Interesting that in both cases there is a stack marked as runnable with syscall.Exitsyscall at the top.

I have been looking at the code in checkdead where the message is coming from. In order for this to correctly detect a deadlock, the counts found in the runtime_sched structure must be in sync (i.e. must reflect the same state) with the entries runtime_allg list and I don't see how that is enforced. Seems like the run count could be computed but before the runtime_allg list is processed, a new goroutine could be added, resulting in a new run count, identifying a deadlock when there isn't one.

   run = runtime_sched.mcount - runtime_sched.nmidle - runtime_sched.nmidlelocked - 1 - countextra();
    if(run > 0)
            return;
    // If we are dying because of a signal caught on an already idle thread,
    // freezetheworld will cause all running threads to block.
    // And runtime will essentially enter into deadlock state,
    // except that there is a thread that will call runtime_exit soon.
    if(runtime_panicking > 0)
            return;
    if(run < 0) {
            runtime_printf("runtime: checkdead: nmidle=%d nmidlelocked=%d mcount=%d\n",
                    runtime_sched.nmidle, runtime_sched.nmidlelocked, runtime_sched.mcount);
            runtime_throw("checkdead: inconsistent counts");
    }
    grunning = 0;
    runtime_lock(&allglock);
    for(i = 0; i < runtime_allglen; i++) {
            gp = runtime_allg[i];
            if(gp->isbackground)
                    continue;
            s = gp->status;
            if(s == Gwaiting)
                    grunning++;
            else if(s == Grunnable || s == Grunning || s == Gsyscall) {
                    runtime_unlock(&allglock);
                    runtime_printf("runtime: checkdead: find g %D in status %d\n", gp->goid, s);
                    runtime_throw("checkdead: runnable g");
            }
    }
    runtime_unlock(&allglock);

We will continue to try to reproduce this problem in a smaller testcase and do some more debugging.

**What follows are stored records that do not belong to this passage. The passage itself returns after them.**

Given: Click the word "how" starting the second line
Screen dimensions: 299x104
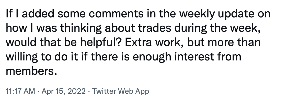Looking at the screenshot, I should pyautogui.click(x=16, y=28).
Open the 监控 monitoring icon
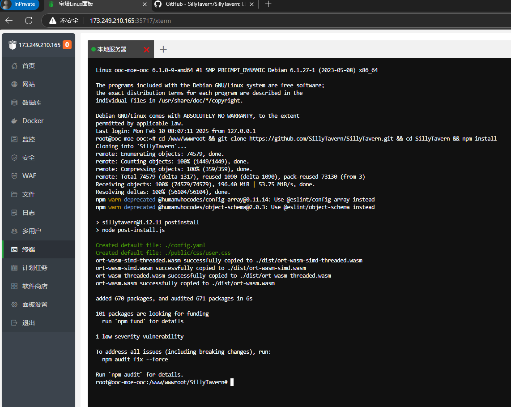511x407 pixels. tap(14, 139)

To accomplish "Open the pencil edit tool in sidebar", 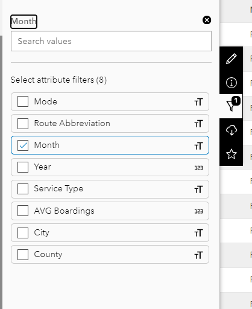I will click(x=232, y=59).
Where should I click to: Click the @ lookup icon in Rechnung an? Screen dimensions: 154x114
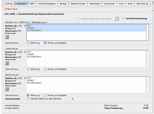[25, 78]
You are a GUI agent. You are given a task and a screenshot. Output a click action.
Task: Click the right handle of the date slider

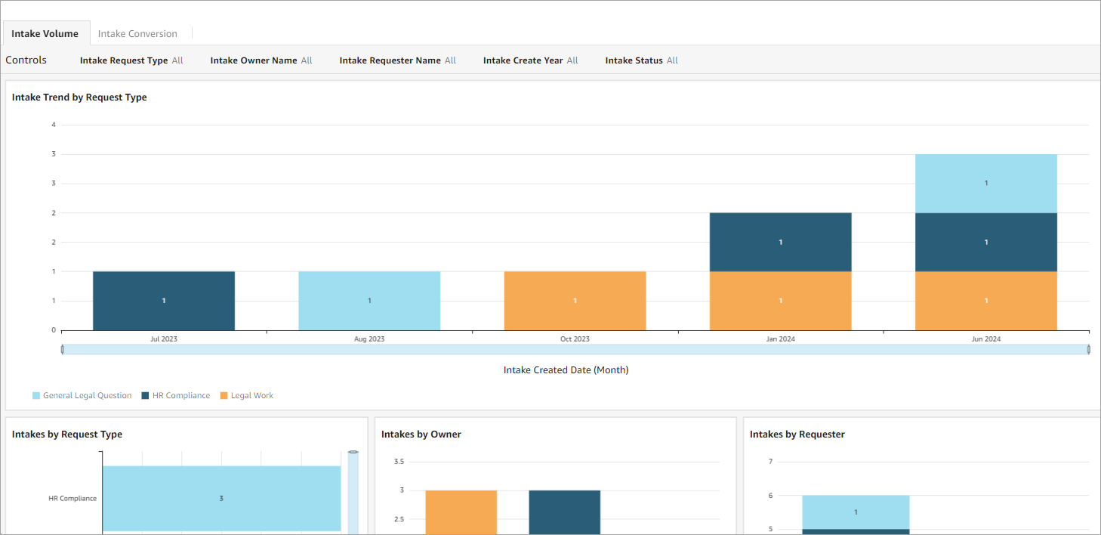1087,349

@ianlancetaylor ianlancetaylor added this to the Gccgo milestone Jun 28, 2015
@laboger
Copy link
Contributor Author

laboger commented Jun 30, 2015

We have a testcase that reproduces the problem, which shows that it is due to the Entersyscall and Exitsyscall within libgo/go/syscall/libcall_linux.go function Getdents. It should not be in Getdents, since Entersyscall and Exitsyscall are called within the call to Syscall(). Calling Exitsyscall on this path is what causes the panic in checkdead.

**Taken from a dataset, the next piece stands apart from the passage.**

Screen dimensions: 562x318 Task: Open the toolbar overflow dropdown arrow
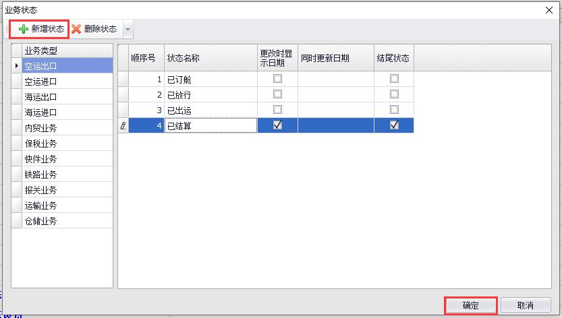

I have a patch to fix this here: https://go-review.googlesource.com/#/c/11761/

I built did a bootstrap build on ppc64le and tested it.

Testcase to reproduce the problem with gccgo from gcc5 branch on both ppc64le and x86 is below. You must do mkdir temp to cause the panic to occur:

package main

import (
        "fmt"
        "os"
        "sort"
        "syscall"
        "unsafe"
)

type nameIno struct {
        name string
        ino  uint64
}

type nameInoSlice []nameIno

func (s nameInoSlice) Len() int           { return len(s) }
func (s nameInoSlice) Swap(i, j int)      { s[i], s[j] = s[j], s[i] }
func (s nameInoSlice) Less(i, j int) bool { return s[i].name < s[j].name }

func readdirnames(dirname string) (names []nameIno, err error) {
        var (
                size = 100
                buf  = make([]byte, 4096)
                nbuf int
                bufp int
                nb   int
        )

        f, err := os.Open(dirname)
        if err != nil {
                return nil, err
        }
        defer f.Close()

        names = make([]nameIno, 0, size) // Empty with room to grow.
        for {
                // Refill the buffer if necessary
                if bufp >= nbuf {
                        bufp = 0
                        nbuf, err = syscall.ReadDirent(int(f.Fd()), buf) // getdents on linux
                        if nbuf < 0 {
                                nbuf = 0
                        }
                        if err != nil {
                                return nil, os.NewSyscallError("readdirent", err)
                        }
                        if nbuf <= 0 {
                                break // EOF
                        }
                }

                // Drain the buffer
                nb, names = parseDirent(buf[bufp:nbuf], names)
                bufp += nb
        }

        sl := nameInoSlice(names)
        sort.Sort(sl)
        return sl, nil
}

// parseDirent is a minor modification of syscall.ParseDirent (linux version)
// which returns {name,inode} pairs instead of just names.
func parseDirent(buf []byte, names []nameIno) (consumed int, newnames []nameIno) {
        origlen := len(buf)
        for len(buf) > 0 {
                dirent := (*syscall.Dirent)(unsafe.Pointer(&buf[0]))
                buf = buf[dirent.Reclen:]
                if dirent.Ino == 0 { // File absent in directory.
                        continue
                }
                bytes := (*[10000]byte)(unsafe.Pointer(&dirent.Name[0]))
                var name = string(bytes[0:clen(bytes[:])])
                if name == "." || name == ".." { // Useless names
                        continue
                }
                names = append(names, nameIno{name, dirent.Ino})
        }
        return origlen - len(buf), names
}

func clen(n []byte) int {
        for i := 0; i < len(n); i++ {
                if n[i] == 0 {
                        return i
                }
        }
        return len(n)
}

func main() {
        names, _ := readdirnames("temp/")
        fmt.Println("list %s\n", names)
} 

@laboger laboger closed this as completed Jun 30, 2015
@laboger laboger reopened this Jun 30, 2015
@laboger
Copy link
Contributor Author

laboger commented Jun 30, 2015

I did not intend to close it, sorry.

@gopherbot
Copy link

CL https://golang.org/cl/11761 mentions this issue.

@ianlancetaylor
Copy link
Contributor

Thanks for sorting this out. Your patch has been committed to GCC mainline and GCC 4.9 branch. Waiting for RM approval for GCC 5 branch.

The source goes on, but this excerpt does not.